De Raad heeft deze inmenging in het eigendomsrecht in het algemeen proportioneel geacht en geoordeeld dat die in het algemeen niet leidt tot een schending van artikel 1 van het Eerste Protocol, waarbij is verwezen naar de uitspraak van de Raad van eveneens
18 juli 2016, ECLI:NL:CRVB:2016:2502. Overwogen is voorts dat de toepassing van artikel 7a van de AOW in concrete gevallen tot een onevenredig zware last en daardoor tot een schending van artikel 1 van het Eerste Protocol zou kunnen leiden. Dit kan echter pas worden bezien in het kader van de besluitvorming die betrekking heeft op de toekenning van het AOW-pensioen en de ingangsdatum van dat pensioen. Pas op dat moment kan de hoogte van de eventuele schade worden vastgesteld. Enig individueel feitenonderzoek ten tijde van het bestreden besluit en ook nu, kan nog niet leiden tot het oordeel dat de betrokkene ten tijde van zijn pensioengerechtigde leeftijd, die ook nu nog niet vaststaat, een onevenredig zware last zal hebben te dragen als gevolg van de verhoging van de aanvangsleeftijd van de AOW.
4.5.4.
Dit is in de situatie van appellant niet anders. Ook in zijn geval kan pas bij de toekenning van het AOW-pensioen worden beoordeeld of hij door de verschuiving van de aanvangsleeftijd en de daardoor ontstane verminderde opbouw van zijn pensioen een onevenredig zware last moet dragen. De omstandigheden waarin appellant nu verkeert, kunnen immers in de loop naar de pensioengerechtigde leeftijd nog wijzigen, bijvoorbeeld daar waar het gaat om de opbouw van het AOW-pensioen. Ook de financiële omstandigheden waarin appellant op zijn pensioengerechtigde leeftijd zal verkeren, staan nu nog geenszins vast.
4.5.5.
Uit 4.1 tot en met 4.5.4 volgt dat de aangevallen uitspraak voor vernietiging in aanmerking komt, behalve de beslissing met betrekking tot de vergoeding van het betaalde griffierecht. Doende wat de rechtbank zou behoren te doen wordt het beroep tegen het bestreden besluit ongegrond verklaard.
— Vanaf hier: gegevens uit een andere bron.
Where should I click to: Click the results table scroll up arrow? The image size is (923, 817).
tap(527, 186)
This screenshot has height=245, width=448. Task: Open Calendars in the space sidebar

5. Aanleiding bestaat om de Svb te veroordelen in de proceskosten die appellant in hoger beroep heeft gemaakt. Deze kosten worden begroot op € 187,40 aan gemaakte reiskosten voor het bijwonen van de zitting.

BESLISSING

De Centrale Raad van Beroep
  • vernietigt de aangevallen uitspraak, behalve de beslissing met betrekking tot de vergoeding van het griffierecht;
  • verklaart het beroep tegen het besluit van 1 juni 2015 ongegrond;
  • veroordeelt de Svb in de kosten van appellant tot een bedrag van € 187,40;
  • bepaalt dat de Svb het in hoger beroep betaalde griffierecht van € 124,- aan appellant vergoedt.
Deze uitspraak is gedaan door T.L. de Vries als voorzitter en H.J. Simon en
M.A.H. van Dalen-van Bekkum als leden, in tegenwoordigheid van M.S.E.S. Umans als griffier. De beslissing is uitgesproken in het openbaar op 25 november 2016.